--- START ---
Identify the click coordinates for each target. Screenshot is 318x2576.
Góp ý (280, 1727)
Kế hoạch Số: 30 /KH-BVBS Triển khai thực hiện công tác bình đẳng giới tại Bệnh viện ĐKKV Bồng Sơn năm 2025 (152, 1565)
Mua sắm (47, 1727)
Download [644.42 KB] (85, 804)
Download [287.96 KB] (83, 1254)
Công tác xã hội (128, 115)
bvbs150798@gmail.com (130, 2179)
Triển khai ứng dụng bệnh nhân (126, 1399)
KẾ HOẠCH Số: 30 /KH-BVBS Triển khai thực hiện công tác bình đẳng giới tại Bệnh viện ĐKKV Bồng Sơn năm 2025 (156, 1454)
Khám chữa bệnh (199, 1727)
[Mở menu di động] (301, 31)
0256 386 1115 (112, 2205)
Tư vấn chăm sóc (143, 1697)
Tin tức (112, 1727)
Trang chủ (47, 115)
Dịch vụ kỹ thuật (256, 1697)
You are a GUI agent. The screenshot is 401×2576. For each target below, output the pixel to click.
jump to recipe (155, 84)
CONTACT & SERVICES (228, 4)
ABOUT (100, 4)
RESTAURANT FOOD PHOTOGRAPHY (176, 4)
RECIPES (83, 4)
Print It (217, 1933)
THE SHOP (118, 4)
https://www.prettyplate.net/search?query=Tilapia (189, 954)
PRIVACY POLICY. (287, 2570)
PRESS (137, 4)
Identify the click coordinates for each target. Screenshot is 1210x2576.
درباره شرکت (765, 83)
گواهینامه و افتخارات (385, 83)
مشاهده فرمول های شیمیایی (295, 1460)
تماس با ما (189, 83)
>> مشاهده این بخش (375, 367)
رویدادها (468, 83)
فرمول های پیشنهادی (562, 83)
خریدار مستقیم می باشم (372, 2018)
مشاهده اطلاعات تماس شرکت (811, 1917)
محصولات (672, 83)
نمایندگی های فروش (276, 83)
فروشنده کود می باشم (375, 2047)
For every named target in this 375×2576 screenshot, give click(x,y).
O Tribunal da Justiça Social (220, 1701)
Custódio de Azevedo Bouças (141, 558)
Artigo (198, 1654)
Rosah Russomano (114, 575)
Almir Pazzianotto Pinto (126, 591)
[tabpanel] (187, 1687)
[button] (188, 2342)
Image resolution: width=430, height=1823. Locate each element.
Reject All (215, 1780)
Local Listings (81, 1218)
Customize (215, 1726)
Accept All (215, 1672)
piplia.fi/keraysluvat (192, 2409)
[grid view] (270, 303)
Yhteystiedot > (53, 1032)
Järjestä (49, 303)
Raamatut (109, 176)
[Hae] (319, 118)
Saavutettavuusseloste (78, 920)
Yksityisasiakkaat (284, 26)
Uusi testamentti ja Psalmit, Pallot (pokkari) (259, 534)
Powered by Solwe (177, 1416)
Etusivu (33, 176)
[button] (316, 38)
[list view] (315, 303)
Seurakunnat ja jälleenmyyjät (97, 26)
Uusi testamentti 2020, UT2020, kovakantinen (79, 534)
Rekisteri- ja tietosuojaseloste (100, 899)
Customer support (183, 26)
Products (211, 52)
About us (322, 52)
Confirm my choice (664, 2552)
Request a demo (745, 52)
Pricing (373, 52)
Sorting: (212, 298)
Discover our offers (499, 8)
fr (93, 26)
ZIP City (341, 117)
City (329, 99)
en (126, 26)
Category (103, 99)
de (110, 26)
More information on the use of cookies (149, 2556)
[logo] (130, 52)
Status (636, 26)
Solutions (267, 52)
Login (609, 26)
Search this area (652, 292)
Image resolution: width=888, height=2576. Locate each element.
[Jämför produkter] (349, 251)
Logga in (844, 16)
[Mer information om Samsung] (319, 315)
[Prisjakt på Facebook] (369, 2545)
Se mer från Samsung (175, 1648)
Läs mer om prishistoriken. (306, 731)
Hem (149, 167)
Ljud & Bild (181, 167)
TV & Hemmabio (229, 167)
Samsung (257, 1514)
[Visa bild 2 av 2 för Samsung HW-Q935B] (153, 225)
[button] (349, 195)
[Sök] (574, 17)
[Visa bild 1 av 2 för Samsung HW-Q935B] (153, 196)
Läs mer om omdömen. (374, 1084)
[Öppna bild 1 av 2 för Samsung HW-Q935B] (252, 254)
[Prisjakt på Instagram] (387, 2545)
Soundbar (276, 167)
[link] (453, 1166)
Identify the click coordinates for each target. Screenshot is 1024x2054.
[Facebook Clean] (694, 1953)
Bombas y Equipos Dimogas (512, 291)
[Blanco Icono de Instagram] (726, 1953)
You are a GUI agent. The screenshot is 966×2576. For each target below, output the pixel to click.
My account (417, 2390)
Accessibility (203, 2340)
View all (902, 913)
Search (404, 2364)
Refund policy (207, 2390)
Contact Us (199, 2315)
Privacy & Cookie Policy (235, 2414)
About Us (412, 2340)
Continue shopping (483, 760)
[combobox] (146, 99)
--- END ---
§ YOUR INSTRUCTIONS:
A single number is expected: the count of lines in the entries that carry the string "باشم".

§ EXERCISE OUTPUT:
2